Follow-up 2: What happens when both regions exceed the latency budget?

Q: Both ap-northeast-1 and us-east-1 probes show > 1800ms. What does the router do? A: Best-of-worst routing plus degradation mode: (1) Route to the region with lower measured latency (even if both exceed the budget). Add a degraded_mode flag to the Bedrock call context. (2) When degraded_mode = true, the system activates two compensating controls: reduce max_tokens from 1024 to 512 (halves inference time, reduces total latency by ~400ms in most cases), and skip non-critical RAG injection (only include the top-1 retrieved chunk instead of top-3, saving assembly time). (3) Emit BedrockAllRegionsOverBudget metric with count=1. Alarm immediately — this is a production reliability incident. (4) Surface the degraded-mode indicator in the API response headers (X-Bedrock-Mode: degraded) so the client can optionally display a slower-than-normal indicator to users. The goal is to serve a slightly reduced-quality but timely response rather than hold the connection open for 3.4 seconds.

Follow-up 3: How do you validate the latency-aware router in testing?

Q: The latency-aware router makes routing decisions based on Redis probe cache values. How do you test it without real cross-region latency? A: In tests, inject mock Redis probe cache values: redis.set("probe_latency:us-east-1", "620"), redis.set("probe_latency:ap-northeast-1", "2100"). Assert the router selects us-east-1. Then inject: redis.set("probe_latency:us-east-1", "2200"), redis.set("probe_latency:ap-northeast-1", "1700"). Assert the router selects ap-northeast-1. Test the "all over budget" case: set both values > 1800. Assert the router emits BedrockAllRegionsOverBudget, activates degraded_mode, and routes to the lower-latency region. Test the "no probe data" case: flush Redis. Assert the router falls back to static preference order ["ap-northeast-1", "us-east-1"] and logs a warning. These unit tests cover the four distinct routing outcomes without any network calls. Add an integration test in staging that deliberately delays the ap-northeast-1 probe endpoint using a network proxy and asserts the router dynamically shifts to us-east-1 within one probe cycle (30 seconds).
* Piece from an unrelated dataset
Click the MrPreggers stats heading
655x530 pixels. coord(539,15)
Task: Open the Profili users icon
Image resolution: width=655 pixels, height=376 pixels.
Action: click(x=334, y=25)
Follow-up 4: How does the 1800ms budget relate to the 3-second end-to-end SLA?

Q: Why 1800ms as the inference budget specifically? How does that relate to the overall SLA? A: Time budget decomposition for a 3-second SLA: (1) WebSocket + API Gateway overhead: ~100ms. (2) Intent classification (Haiku, fast path): ~300ms. (3) RAG retrieval from OpenSearch Serverless: ~200ms. (4) Bedrock inference (Sonnet): budget = 1800ms. (5) Response serialization + WebSocket push: ~100ms. Total: 100 + 300 + 200 + 1800 + 100 = 2,500ms with 500ms buffer. The 1800ms is the largest single component and the most variable — it depends on model, region, token count, and Bedrock load. The 500ms buffer absorbs occasional slow responses without SLA breaches. Monitor InferenceDuration_p99 separately from end-to-end ResponseDuration_p99 — if the inference component is approaching 1800ms, alarm before it breaks the SLA, not after. The INFERENCE_LATENCY_BUDGET_MS constant should be reviewed quarterly: if Bedrock's regional inference speeds improve (faster hardware generations), the budget can be reallocated to richer prompts or more RAG chunks.

Grill 1: "Just use ap-northeast-1 as the primary and never fall back to us-east-1 for Japanese users"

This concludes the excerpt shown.